44. The method according to item 43, wherein the step of formulating the recovered desaturated fatty alcohol and/or desaturated fatty acyl acetate and/or desaturated fatty aldehyde into a pheromone composition further comprises adding one or more additional compounds such as a liquid or solid carrier or substrate to the pheromone composition.

45. A nucleic acid construct for modifying a yeast cell, said construct comprising at least one first group of polynucleotides encoding at least one first group of enzymes comprising at least one acyl-CoA oxidase capable of oxidising a fatty acyl-CoA, wherein the first group of enzymes is capable of shortening a fatty acyl-CoA of a first carbon chain length X to a shortened fatty acyl-CoA having a second carbon chain length X′, wherein X′ ≤ X-2, preferably wherein said acyl-CoA oxidase is as defined in any one of the preceding items.
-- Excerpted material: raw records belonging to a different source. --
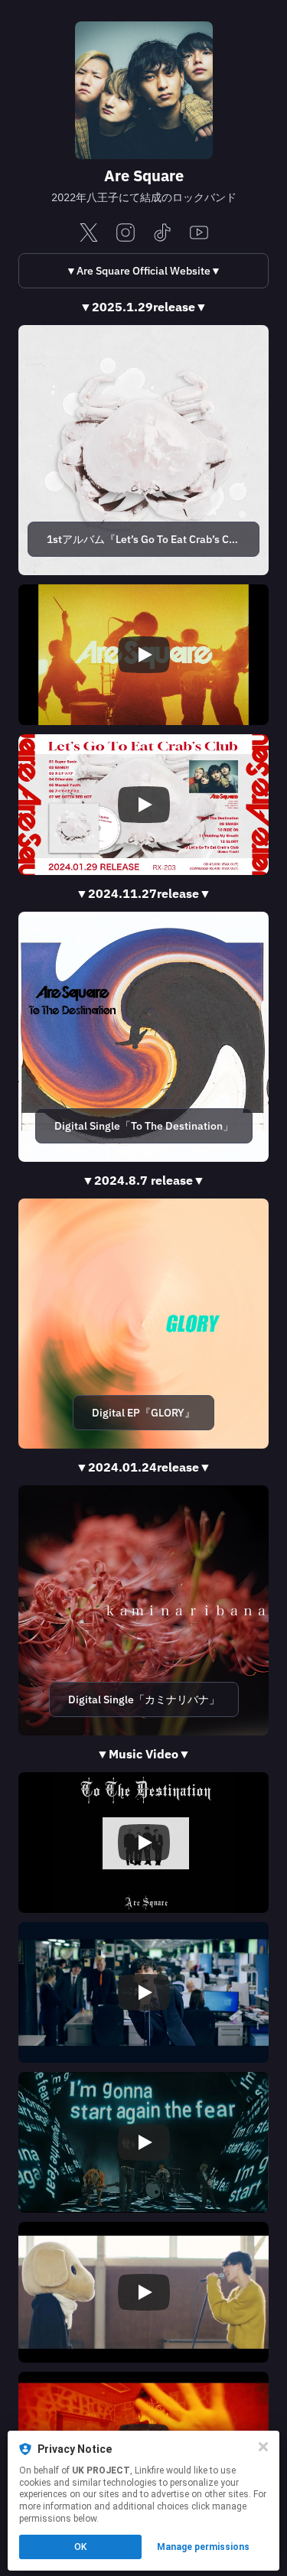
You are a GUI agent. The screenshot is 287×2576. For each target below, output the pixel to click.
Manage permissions (203, 2547)
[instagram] (125, 233)
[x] (88, 233)
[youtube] (199, 233)
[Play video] (144, 654)
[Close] (263, 2447)
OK (80, 2547)
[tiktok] (162, 233)
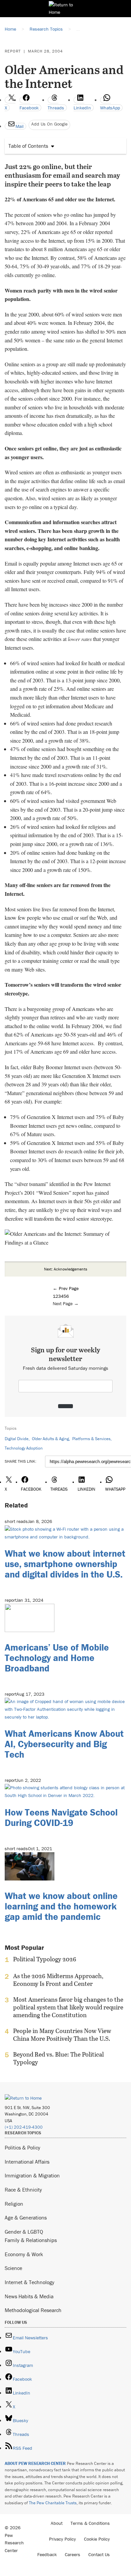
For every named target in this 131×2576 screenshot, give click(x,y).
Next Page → (66, 1303)
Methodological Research (33, 2310)
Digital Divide (17, 1439)
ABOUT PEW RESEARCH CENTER (35, 2463)
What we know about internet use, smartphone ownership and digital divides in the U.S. (65, 1564)
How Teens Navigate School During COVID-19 (61, 1817)
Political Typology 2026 (44, 1959)
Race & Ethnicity (23, 2189)
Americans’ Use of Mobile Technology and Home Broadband (57, 1657)
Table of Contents (28, 145)
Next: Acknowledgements (65, 1269)
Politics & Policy (22, 2147)
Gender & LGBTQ (24, 2231)
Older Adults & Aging (50, 1439)
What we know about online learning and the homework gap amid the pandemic (61, 1906)
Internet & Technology (29, 2282)
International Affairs (27, 2161)
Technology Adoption (24, 1448)
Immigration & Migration (32, 2175)
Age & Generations (26, 2217)
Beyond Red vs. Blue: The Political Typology (58, 2058)
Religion (14, 2203)
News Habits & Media (29, 2296)
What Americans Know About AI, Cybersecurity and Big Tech (64, 1744)
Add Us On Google (49, 124)
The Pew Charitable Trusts (53, 2503)
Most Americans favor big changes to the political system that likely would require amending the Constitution (68, 2007)
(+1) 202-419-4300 (24, 2127)
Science (13, 2268)
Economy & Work (24, 2254)
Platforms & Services (91, 1439)
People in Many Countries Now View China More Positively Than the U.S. (62, 2034)
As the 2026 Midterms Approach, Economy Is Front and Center (58, 1980)
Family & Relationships (31, 2240)
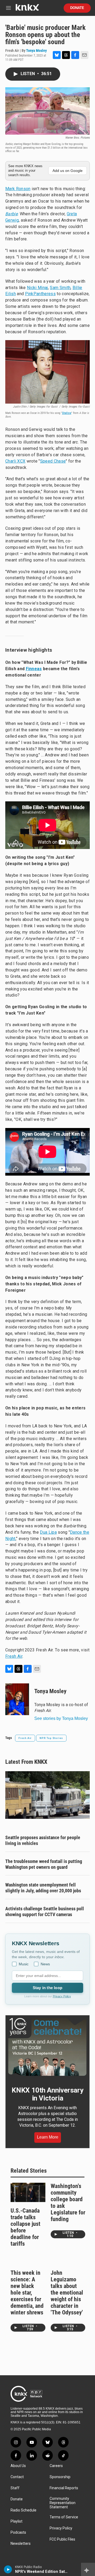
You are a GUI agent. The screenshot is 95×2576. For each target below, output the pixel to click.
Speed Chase (53, 461)
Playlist (16, 2521)
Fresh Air (13, 1656)
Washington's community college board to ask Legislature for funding (68, 2202)
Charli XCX (15, 461)
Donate (77, 8)
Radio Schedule (23, 2510)
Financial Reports (64, 2488)
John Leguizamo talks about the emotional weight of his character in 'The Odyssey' (67, 2292)
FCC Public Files (62, 2539)
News (45, 1964)
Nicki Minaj (37, 287)
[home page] (27, 9)
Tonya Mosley (36, 50)
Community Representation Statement (62, 2503)
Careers (56, 2466)
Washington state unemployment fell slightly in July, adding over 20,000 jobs (43, 1887)
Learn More (47, 2137)
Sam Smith (60, 287)
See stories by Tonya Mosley (61, 1718)
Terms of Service (64, 2517)
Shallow (66, 413)
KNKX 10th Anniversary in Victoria (47, 2094)
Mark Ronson (18, 188)
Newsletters (21, 2544)
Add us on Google (68, 170)
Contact (17, 2477)
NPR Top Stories (51, 1738)
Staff (15, 2488)
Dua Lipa (48, 1532)
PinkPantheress (40, 293)
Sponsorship (60, 2477)
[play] (8, 2569)
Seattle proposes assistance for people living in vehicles (42, 1840)
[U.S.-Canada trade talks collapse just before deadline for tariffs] (28, 2192)
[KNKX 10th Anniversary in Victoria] (47, 2047)
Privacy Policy (62, 1996)
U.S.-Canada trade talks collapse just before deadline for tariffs (25, 2227)
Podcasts (18, 2532)
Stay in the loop (47, 1987)
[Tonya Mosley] (17, 1699)
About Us (18, 2466)
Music (23, 1964)
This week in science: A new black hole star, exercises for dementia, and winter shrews (27, 2292)
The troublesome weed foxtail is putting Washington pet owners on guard (43, 1864)
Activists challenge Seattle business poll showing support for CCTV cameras (44, 1911)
46. The nucleic acid construct according to item 45, further comprising a second polynucleotide encoding at least one heterologous desaturase capable of introducing at least one double bond in said shortened fatty acyl-CoA, preferably wherein said heterologous desaturase is as defined in any one of the preceding items.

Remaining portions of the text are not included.